Among companies using, planning to use, or considering AI robots:

  • 71% selected manufacturing as a use case
  • 19% selected dangerous tasks
  • 11% selected customer-facing services

The Japanese government expects AI robots to help address the country's chronic labour shortage and support its position in industrial robotics. Japan is home to robotics companies including Fanuc, Yaskawa Electric, and Kawasaki Heavy Industries, but faces competition from China and the United States in AI-enabled robotics.

🛒 Retail Agents Expand Beyond Search

Walmart has outlined plans to use agentic AI across shopping, employee, supplier, and developer workflows.
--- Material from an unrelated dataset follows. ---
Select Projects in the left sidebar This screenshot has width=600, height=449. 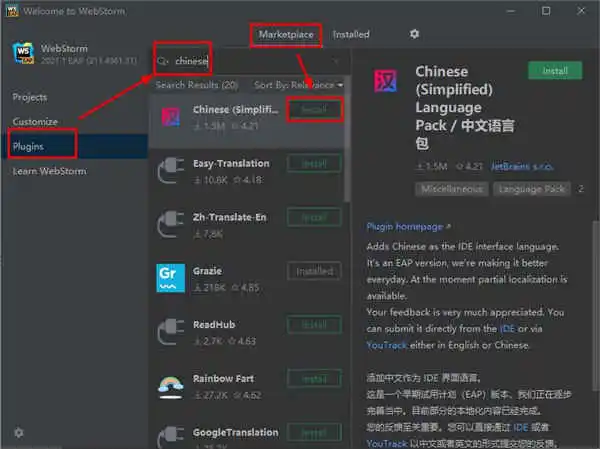point(32,97)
In July 2025, the retailer announced plans for four AI-powered "super agents" designed for shoppers, store employees, suppliers and sellers, and software developers. Walmart said these agents would become the main entry point for AI interactions across those groups.

🤖 Walmart's AI Super Agents:

  • Sparky: Shopping assistant (already available in Walmart's app) - will be expanded to reorder items, plan events, and use computer vision to suggest recipes based on fridge contents
  • Associate super agent: For store workers and corporate staff
  • Marty agent: For sellers, suppliers, and advertisers
  • Developer super agent: For testing, building, and launching future AI tools

One of the tools, Sparky, is already available in Walmart's app as a generative AI-powered shopping assistant. Hari Vasudev, Walmart's US chief technology officer, said its expanded version would be able to reorder items and plan events. It would also use computer vision to suggest recipes based on the contents of a shopper's fridge.

The company declined to say whether the agents would replace jobs. Dave Glick, senior vice president of enterprise business systems, said the tools would create new jobs, without giving further details.